Capt. Jason Hyde of the Dixfield Fire Department led a presentation about how to react if a fire were to start inside of a house.

“It’s important that you and your family have a meeting spot in case you get separated,” Hyde said. “Let’s say that you get to your meeting place and your mom and dad aren’t there. Do you run back into the house to look for them?”

The students all yelled “no.”

“Exactly,” Hyde said. “You let one of the firefighters know that you can’t find your parents and we’ll go in and find them.”

Hyde asked for two volunteers to demonstrate how loud a fire can sound to a firefighter. Third-grader Dalton Rouille came to the front of the room as Hyde dressed him in firefighter gear too big for him. The students laughed as Hyde placed the jacket and the suspenders around Rouille’s shoulders.


“You look like Steve Urkel,” one student yelled, drawing laughter from the rest of the students.

Hyde blindfolded Rouille, spun him around a few times and told him to get on his knees.

“OK, now I want the rest of you to start clapping and talking while Dalton tries to crawl around and find the student who needs help,” Hyde said.

Across the room, another student was standing in the corner, yelling, “Help!”

Rouille began crawling forward as the rest of the students began clapping as loud as they could. When it came time for students to ask questions, much of the focus was on what to do with their pets if their house caught fire.

“Pets are smart enough to get themselves out of the house,” Hyde said. “If you have a cat or dog sitting in your lap, that’s fine, but I always tell people if it takes you more than three seconds to grab your animal, leave it behind. They’ll find their way out.”


Another student asked Hyde what to do in the case of smaller animals, such as hamsters or ferrets.

“We can get the caged animals,” Hyde said. “The most important thing is that you guys get out safe.”

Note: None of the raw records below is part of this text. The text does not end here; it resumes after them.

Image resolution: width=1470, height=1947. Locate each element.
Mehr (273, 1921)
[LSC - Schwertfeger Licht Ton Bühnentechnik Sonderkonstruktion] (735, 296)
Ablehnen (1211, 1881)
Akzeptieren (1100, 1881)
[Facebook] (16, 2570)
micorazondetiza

Hyde said many of the demonstrations he set up this year are different than previous years.

“I’m always trying to change and adapt the program to suit what the kids need,” he said. “I try to mix up what I show them so they’re not getting the same presentation year after year. I’ve really been pushing the danger of playing with matches and lighters, because we’ve had a lot of issues with that lately.”

Outside, firefighter Shawn MacFarlane, Peru fire Chief Bill Hussey and firefighter Ian Fortin led students on a tour of their trucks, discussing their features and showing the tools used to get into a burning building.

Students, however, were drawn to the space beside the trucks, where Hussey and Fortin each had a fire hose the students were allowed to try out.


MacFarlane, who is participating in the fire safety and prevention week for the second consecutive year, said he always has a great time visiting the students.

“The kids love being able to see the firetrucks up close and test out the hoses,” he said. “I think visiting the kids helps by making them less afraid of firefighters. Sometimes, if a kid sees us on the street in our full gear, they may be a little freaked out, but visiting them at school gives us a chance to show there’s nothing to be afraid of.

“I really think this helps prevent fires with younger children,” MacFarlane said. “The number of fires with children involved are down from previous years, and I think the information sticks.”

Hussey said schools help spread the knowledge of fire safety and prevention.

“The fact that they’re letting us come in like this and teach them is a huge thing,” he said.

The Dixfield Fire Department will visit Dirigo Elementary School again Friday to continue teaching fire safety and prevention.